● RECORDS FOR THIS TASK
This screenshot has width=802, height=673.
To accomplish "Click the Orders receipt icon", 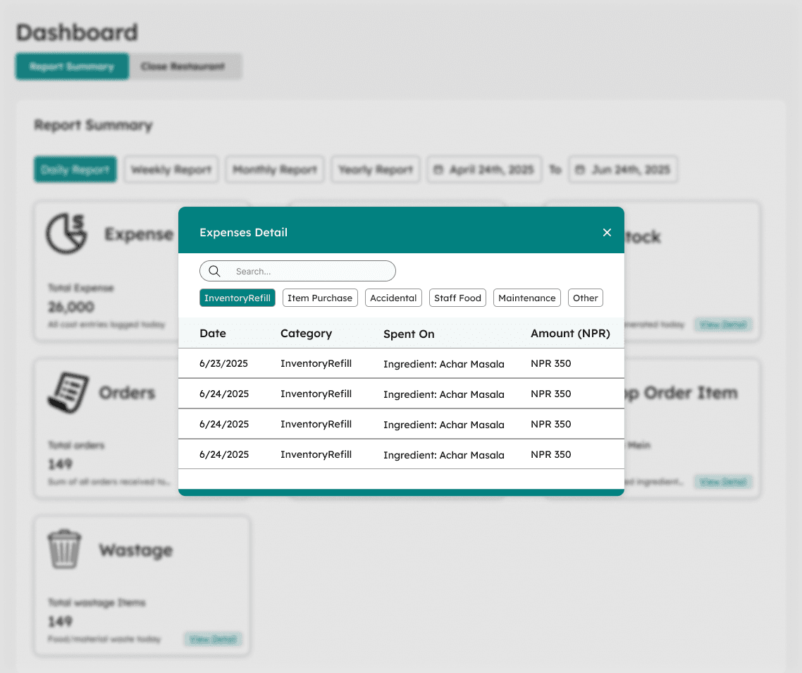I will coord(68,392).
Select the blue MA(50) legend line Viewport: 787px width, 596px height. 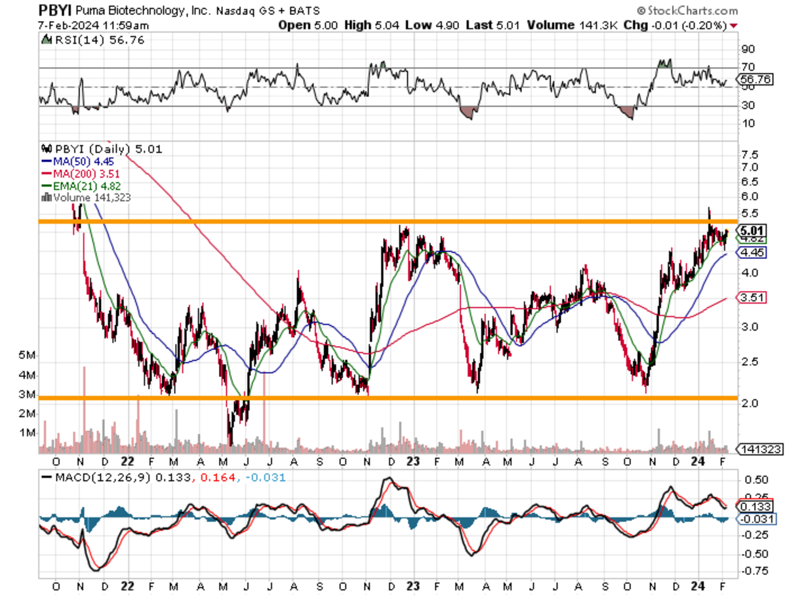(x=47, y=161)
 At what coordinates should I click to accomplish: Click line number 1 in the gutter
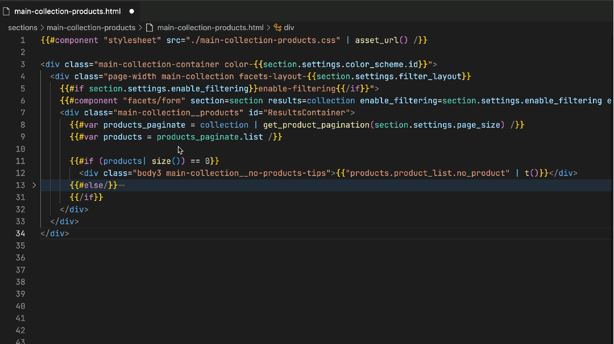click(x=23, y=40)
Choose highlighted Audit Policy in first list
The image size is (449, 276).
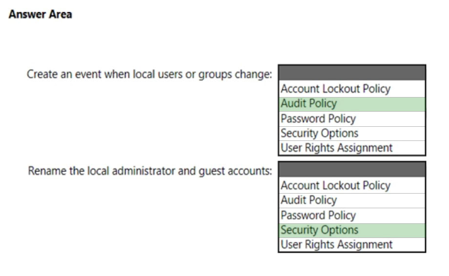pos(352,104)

● TO DO
Rewrite the records from the line containing "At what coordinates" through the end of the records, including both ends, with their requests. Multiply every coordinate in the answers by 2.3, rounding to whole numbers with halves rounded up, and omit the pictures.

● EXPECTED ANSWER
 At what coordinates should I click to accomplish: Click line number 1 in the gutter
click(x=53, y=92)
Choose highlighted Audit Policy in first list
The image size is (449, 276).
pos(810,239)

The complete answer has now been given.